Would that I could. “You are her brother. Who should be in Khir, aiding the Great Rider as his only remaining son.”
“Half-brother. Bastard son.” There was no heat to the words, but a swift spasm of anger crossed his handsome features. Had he been born a little less comely and talented in the saddle, the nobles might not have been so sneeringly polite. “I know who and what I am. And I am unwilling to let you meet a similar fate to hers here. Were she still alive I would subtract you from her clutches soon enough—”
“Daoyan.” Yala’s bones turned to ice within her. The feeling was not irritation, precisely; it was much colder, and its edges were a yue’s gleam. “I chose to accompany your royal sister.”
“You were forced. Even your father had not the hunrao to gainsay it, though he made plans with me soon enough after.” Dao made a short sharp motion, brushing aside any maidenly objections. I know best, his tone said, for I am male and I am a Khir noble, and both are due your compliance. “What does it matter now? You will come with me.”

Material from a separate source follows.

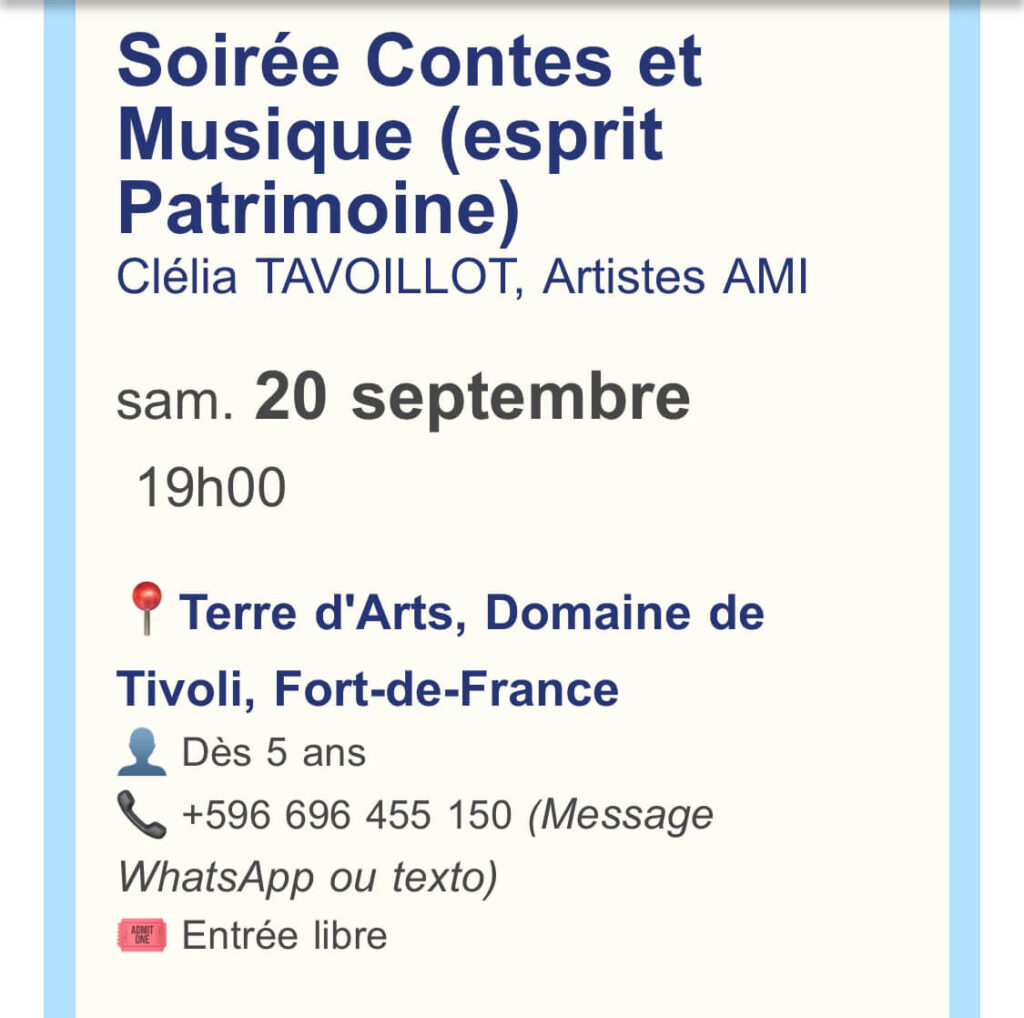Call the number +596 696 455 150
1024x1018 pixels.
click(346, 815)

Accusing her father of lacking hunrao was not something Yala could easily forgive, even if Dao was irritated enough to speak unguarded for once. “I do not—” she began, but halted, tilting her head. Anh had stiffened and was peering out the door, inquisitiveness in every line.
Shouting. Running feet. Ringing metal.
The Crown Prince. Yala’s mouth turned dry. “Something is amiss,” she finished, and rose swiftly, settling her skirts with a decided motion. “Anh? What is it?”
“Yala.” Daoyan’s hand flashed out but she avoided the maneuver with a half-turn. Was he mad? The merchant he was playing could not lay a finger upon a Khir noblewoman, not without severe reprisal. It was unlike him to forget such a thing.
Much about this troubled her, the thought that perhaps she did not know Ashani Daoyan as well as she thought most of all, but all else paled in comparison to this sudden hue and cry.
“My lady?” Anh, anxious, in Zhaon. She rose halfway from her crouch like a peasant girl craning to see what had invaded a field— a ruminant bent on chewing, a dog or padfoot searching for prey, or worst of all, a soldier intent upon food or leisure.
There were many dangers in the world, especially for a female creature.
“Come.” Yala’s hands were heavy with sweat, and her right dropped to her side. The urge to draw her yue, or merely to touch cross-hatched metal with her fingertips and derive some comfort, was all but overwhelming.
It was not ladylike to run, but she gathered her skirts anyway and hurried out the door, Daoyan left to shift for himself and Anh hard upon her heels.
A FESTIVAL ROAST
The great pierce-towered capital of Shan rose above choking mist mixed with cookfire smoke; the morning was slightly cooler than afternoon would be. Still, upon every corner there were cheering peasants and tradesmen. Sparksticks crackle-starred, pale under foggy sunlight. The flame-flowers would bloom at and after tonight’s banquet.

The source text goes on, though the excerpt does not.